Freyr Battery SA and Nidec Corp., the world’s largest manufacturer of high-efficiency electric motors, signed a binding deal for lithium-ion batteries from Freyr’s arctic giga-factory.

The volume totals 38 gigawatt-hours and equates to projected revenues of more than $3 billion for Freyr, the Norwegian company said in a statement on Tuesday. The companies are converting and expanding a previously announced 31 gigawatt-hour conditional off-take agreement to a binding sales agreement running from 2025 to 2030.

Freyr, which started trading last year on the New York Stock Exchange, is building its first lithium-ion battery factory in the far north of Norway and has announced plans for production in Finland and the US. It entered a joint venture agreement with Koch Strategic Platforms in 2021 and another with Aleees earlier this year as it seeks to establish itself in the battery supply chain.

Freyr and Nidec also agreed to cooperate in using Freyr’s next-generation battery cells with modules and packs into integrated downstream energy storage system solutions for industrial and utility grade customers, they said.

“What this joint venture is about is a tailor-made ESS solution leveraging larger and thicker cells that are more tailor-made for energy storage applications,” Freyr Chief Executive Officer Tom Einar Jensen said in an interview. “We will partner along the value chain with leading companies to ensure that we can be the industrialization partner of choice.”

The multi-year sales deal covers an increasing volume over time with a pricing structure linked to the underlying price of the raw material, in particular, lithium carbonate and lithium hydroxide, Jensen said. Along with its role in the JV, pass-through mechanisms will ensure raw material price risk is passed on and will ensure the battery maker can stay profitable both at the cell production level and at the module and pack level, he said.

The agreement provides Nidec with predictable supply as it continues to grow its energy storage solution business, Laurent Demortier, the head of Nidec’s energy and infrastructure division, said in the interview.
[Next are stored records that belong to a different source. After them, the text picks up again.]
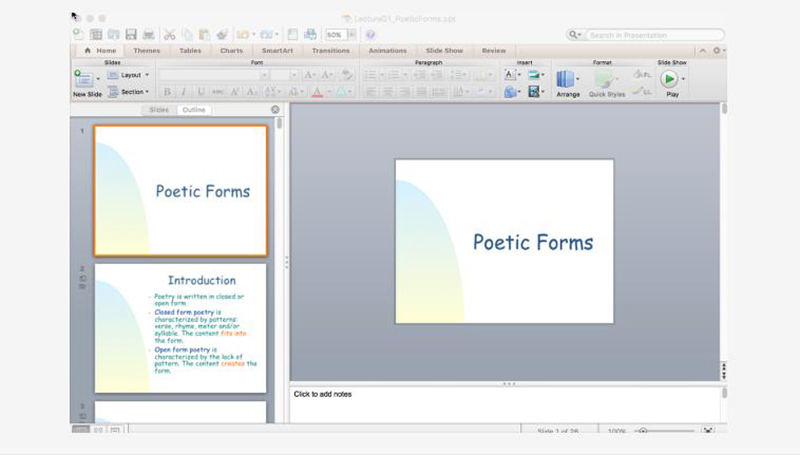Toggle Underline formatting
This screenshot has height=455, width=800.
(200, 92)
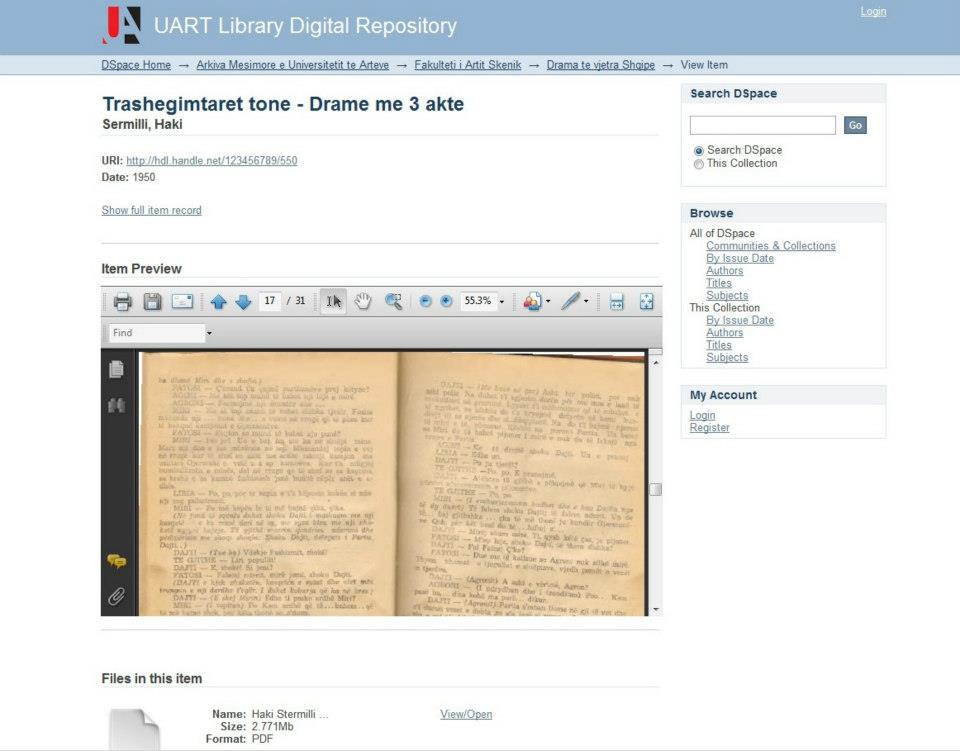Open the attachments paperclip panel
960x751 pixels.
click(x=116, y=597)

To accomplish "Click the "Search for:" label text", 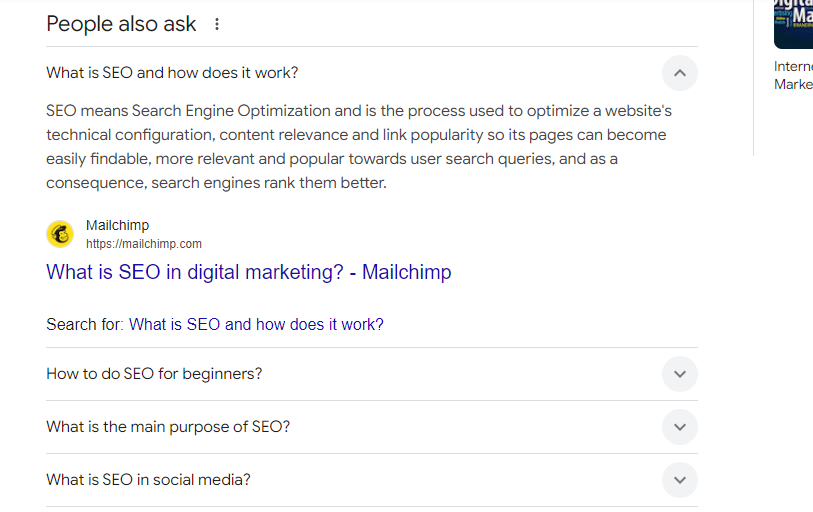I will coord(85,324).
Freyr’s cell is adapted to the ESS market, with a manufacturing capacity in line with the Kyoto, Japan-based company’s needs and compatible with the US and European markets it supplies, he said.

Nidec had been buying batteries in the spot market that are largely designed for the automotive industry, which are more costly due to the smaller size of the units, Demortier said in a presentation on Tuesday.

“A battery for utility scale is a hundred times bigger than the one from the automotive,” he said. “We need to design products that will fit this industry — this growing industry.”

The deal includes an option to increase volumes to 50 GWh in the period and potentially add volumes beyond 2030, Freyr said.